» TEXTO PARA ANÁLISE:
::::::::

O ano era 2014 na simpática cidade de Brattleboro, no estado de Vermont, Estados Unidos. Vermont é um estado localizado no nordeste do país e é um dos menos populosos. Faz divisa com o Canadá e é muito conhecido por ser produtor de xarope de maple, aquele acompanhamento famoso nas panquecas dos filmes americanos. Não, aquilo não é mel, é um xarope da seiva de uma árvore, de sabor doce, marcante e símbolo da região.
A cidade de Brattleboro conta com uma população de cerca de dez mil habitantes, que tem por atividade as fazendas, o comércio e as pequenas indústrias. Aquele tipo de cidadezinha, das comunidades coloniais, que ainda mantém costumes de famílias que estão lá há alguns séculos.
Por essa razão, o falecimento de um de seus moradores poderia passar despercebido, já que é uma cidade com muitos aposentados. O Sr. Ronald James Read, morador local, faleceu lá aos 92 anos, em 2014. Filho de uma família de pequenos fazendeiros, era um veterano da Segunda Guerra Mundial, como muitos outros da região.

::::::::

» EXERCÍCIO: Reproduza fielmente o trecho do texto sobre Brattleboro, começando nas palavras "A cidade de Brattleboro conta" e parando logo após "outros da região.".

» TRECHO DE DADOS:
::::::::

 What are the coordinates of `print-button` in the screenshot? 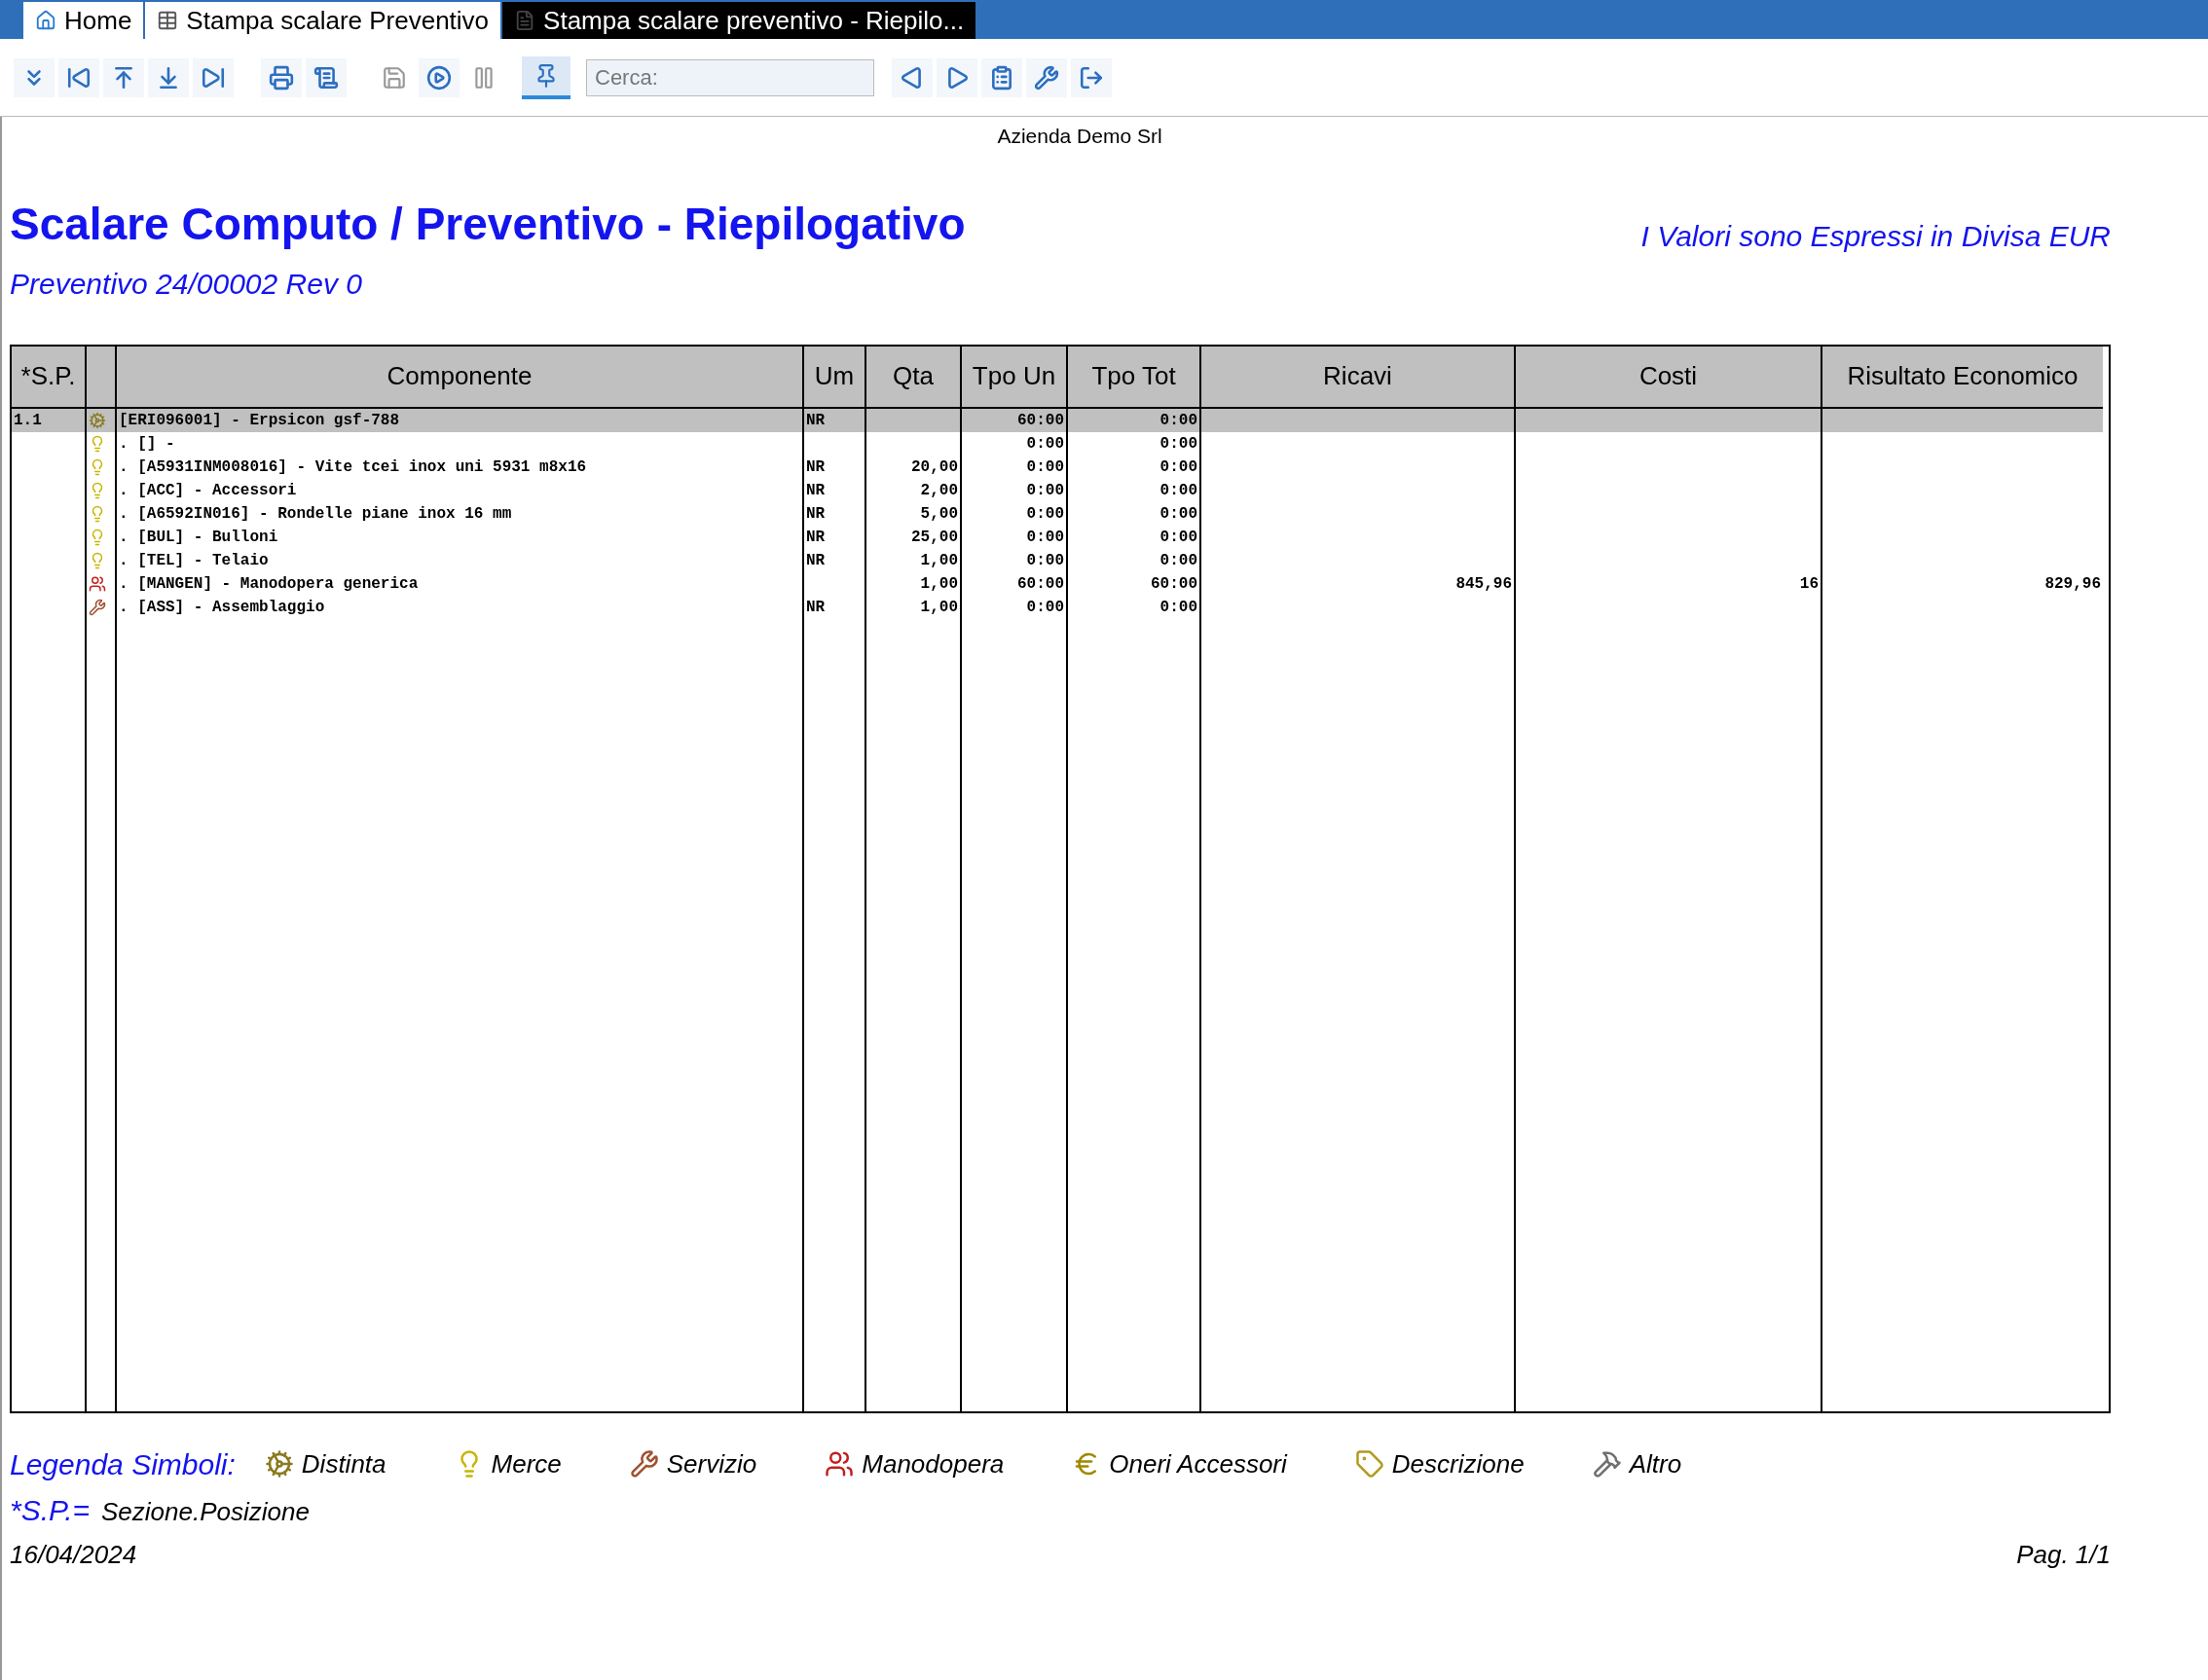 It's located at (282, 77).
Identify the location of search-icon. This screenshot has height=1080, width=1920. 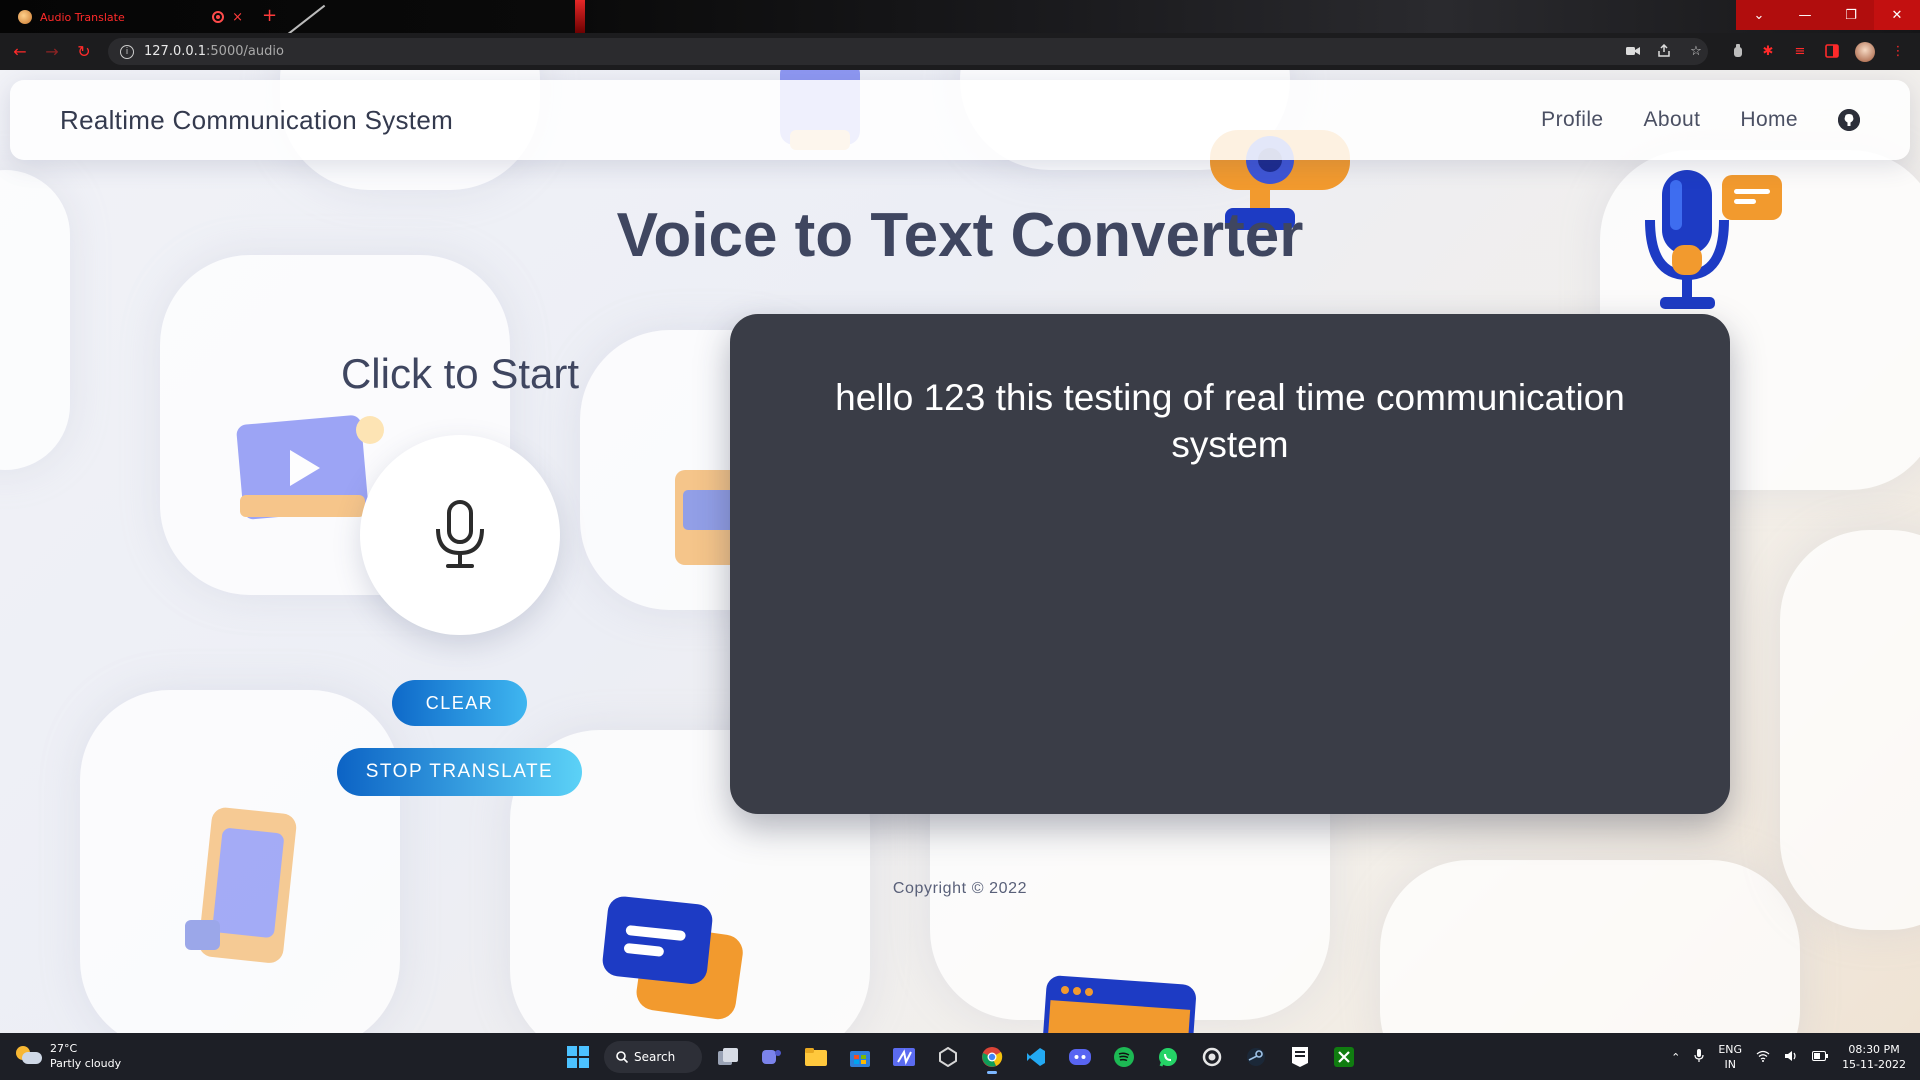
(622, 1056).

::::::::

» RESPOSTA DO EXERCÍCIO:
A cidade de Brattleboro conta com uma população de cerca de dez mil habitantes, que tem por atividade as fazendas, o comércio e as pequenas indústrias. Aquele tipo de cidadezinha, das comunidades coloniais, que ainda mantém costumes de famílias que estão lá há alguns séculos.
Por essa razão, o falecimento de um de seus moradores poderia passar despercebido, já que é uma cidade com muitos aposentados. O Sr. Ronald James Read, morador local, faleceu lá aos 92 anos, em 2014. Filho de uma família de pequenos fazendeiros, era um veterano da Segunda Guerra Mundial, como muitos outros da região.